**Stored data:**
▽

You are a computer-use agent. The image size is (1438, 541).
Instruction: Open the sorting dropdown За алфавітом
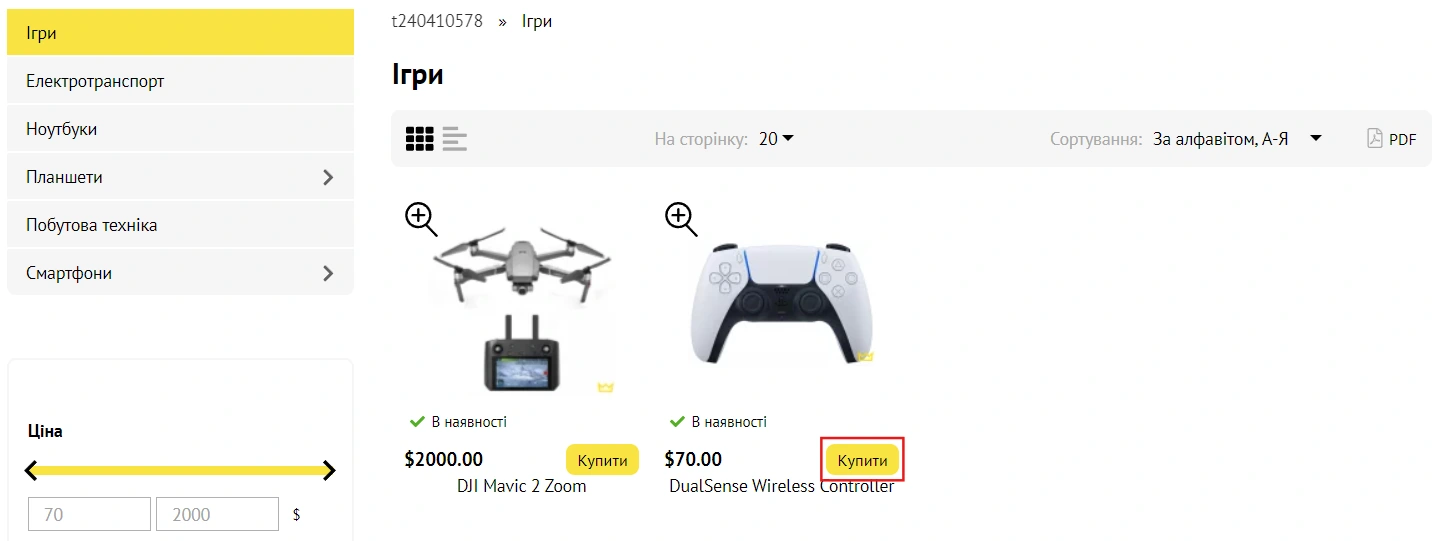coord(1237,139)
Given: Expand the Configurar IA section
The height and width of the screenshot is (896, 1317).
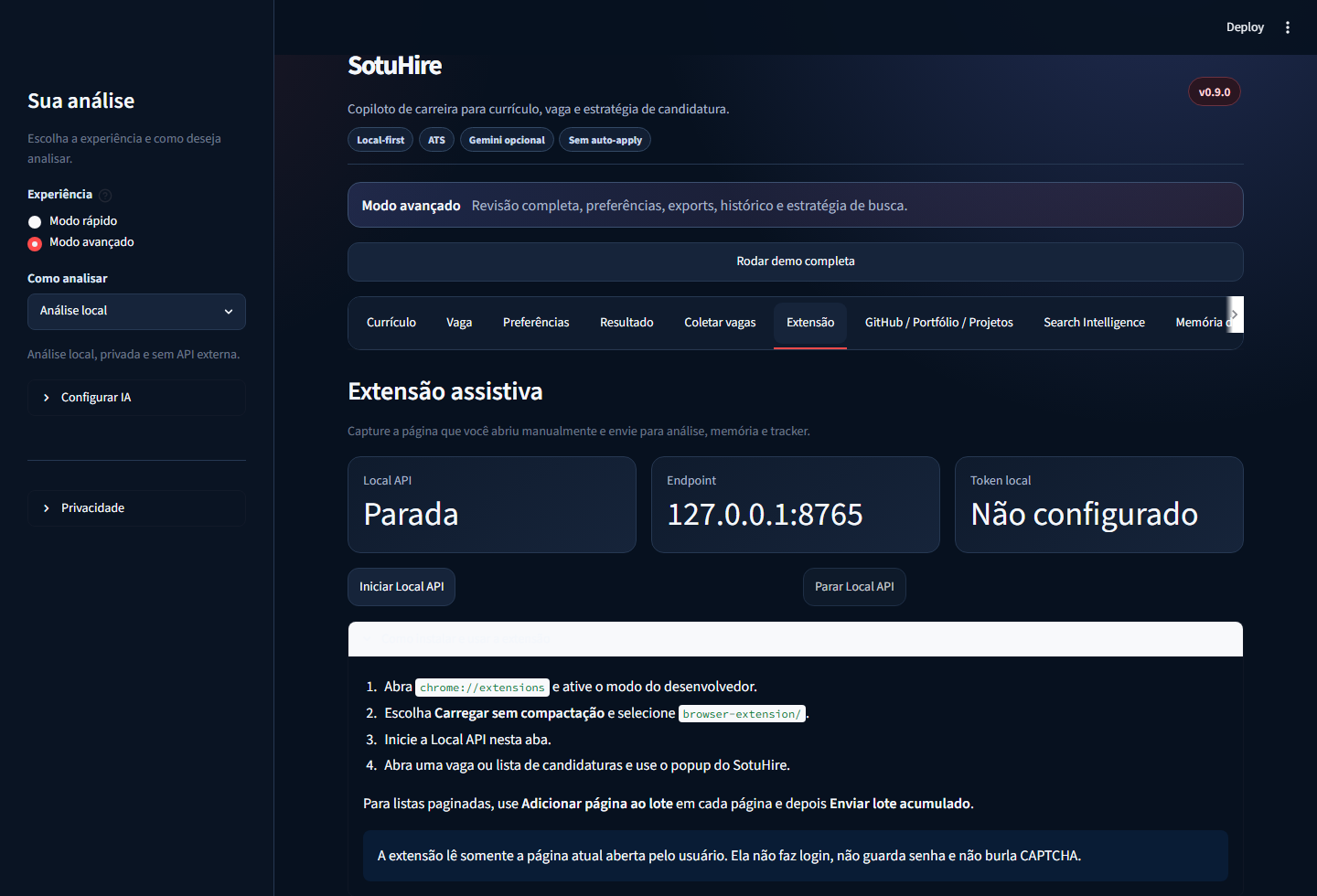Looking at the screenshot, I should point(136,398).
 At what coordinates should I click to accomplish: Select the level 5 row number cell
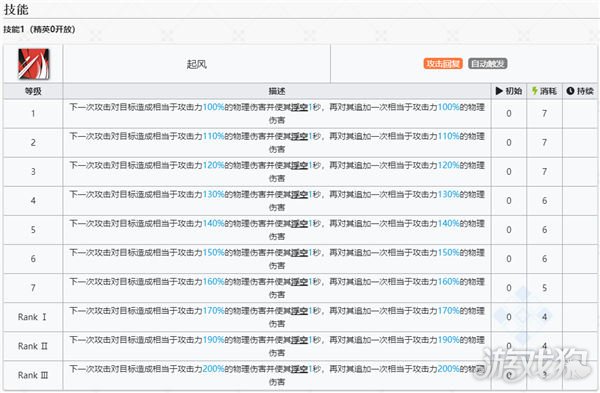coord(33,230)
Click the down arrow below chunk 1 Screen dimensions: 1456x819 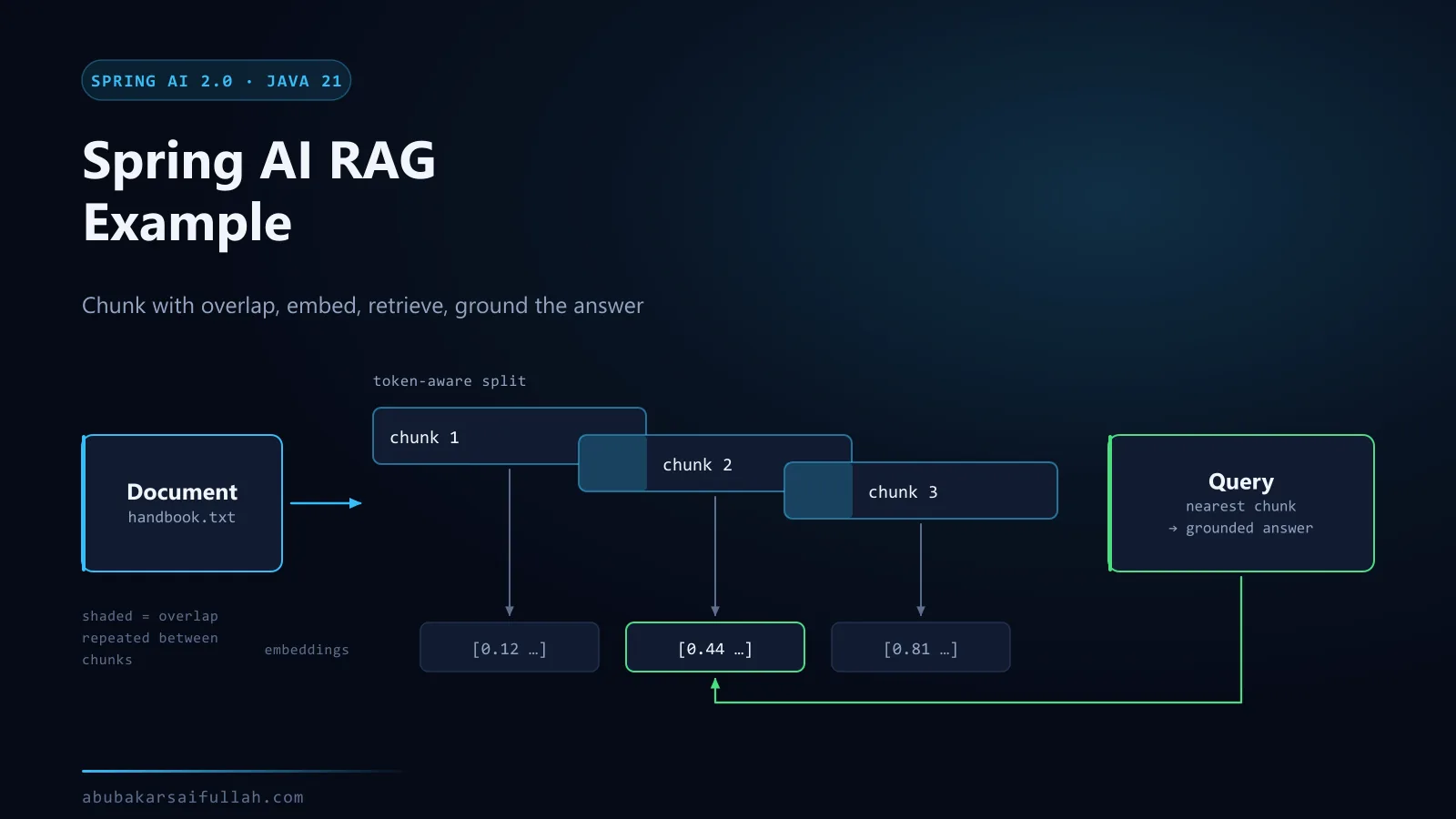[510, 542]
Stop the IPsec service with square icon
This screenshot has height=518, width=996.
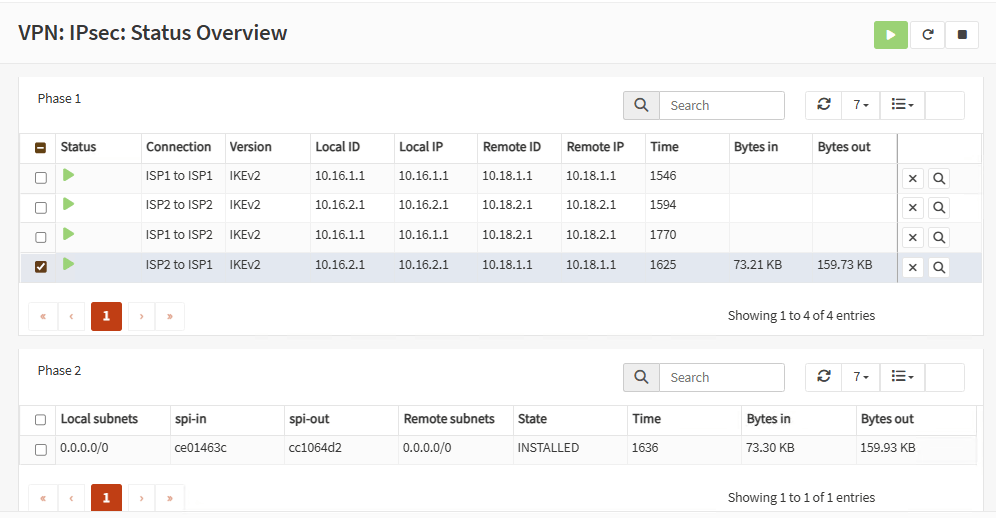click(x=962, y=34)
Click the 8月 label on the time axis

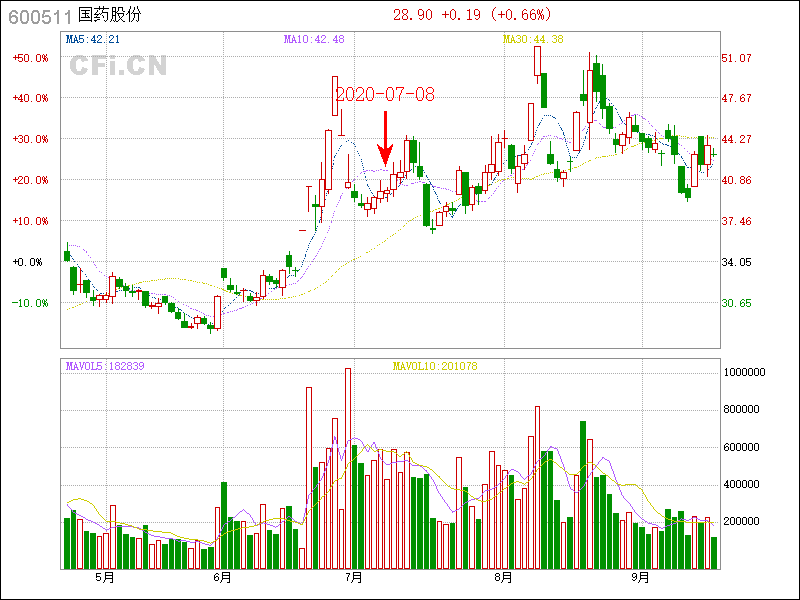point(503,578)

△

**Requirement:** Word for word, restate the lines from the line with "This screenshot has height=518, width=996." through the last line of the entries, and nothing beyond them. Omit pictures.

**Task solution:**
This screenshot has height=518, width=996.
click(x=962, y=34)
Click the 8月 label on the time axis

point(503,578)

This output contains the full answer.